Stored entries
▼▼▼

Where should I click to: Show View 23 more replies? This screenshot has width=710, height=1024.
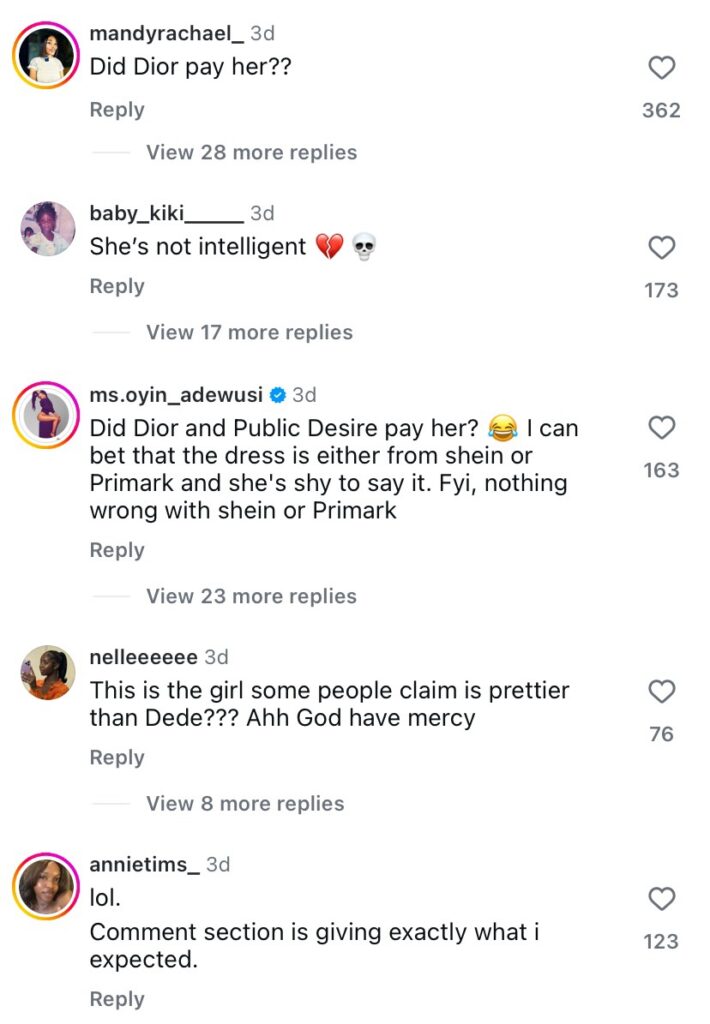click(x=251, y=596)
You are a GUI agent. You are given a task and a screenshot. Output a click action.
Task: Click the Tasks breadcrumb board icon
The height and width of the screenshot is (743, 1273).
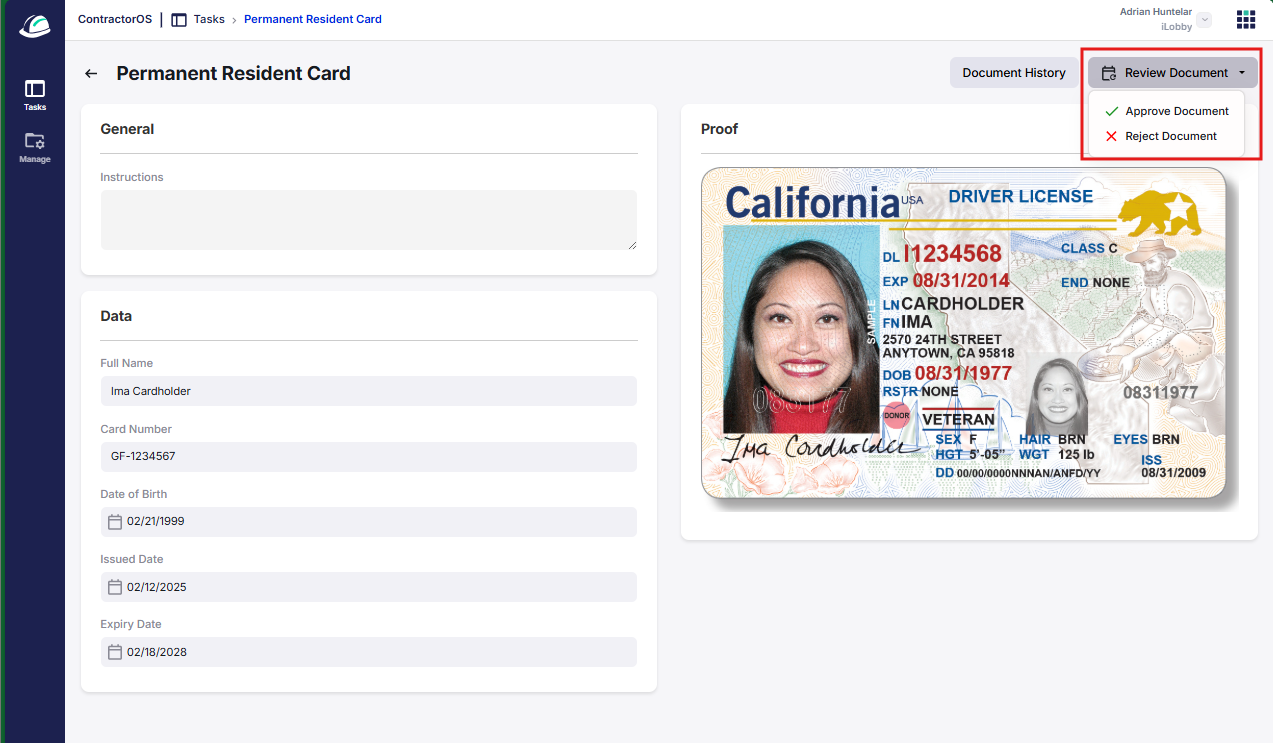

▲▲▲

**EXERCISE DESCRIPTION:**
What is the exact wording of the lines from the one bearing "You are a GUI" through the final line of the records above? Write it out without the pictures.

**SOLUTION TO THE EXERCISE:**
You are a GUI agent. You are given a task and a screenshot. Output a click action.
Task: Click the Tasks breadcrumb board icon
The height and width of the screenshot is (743, 1273).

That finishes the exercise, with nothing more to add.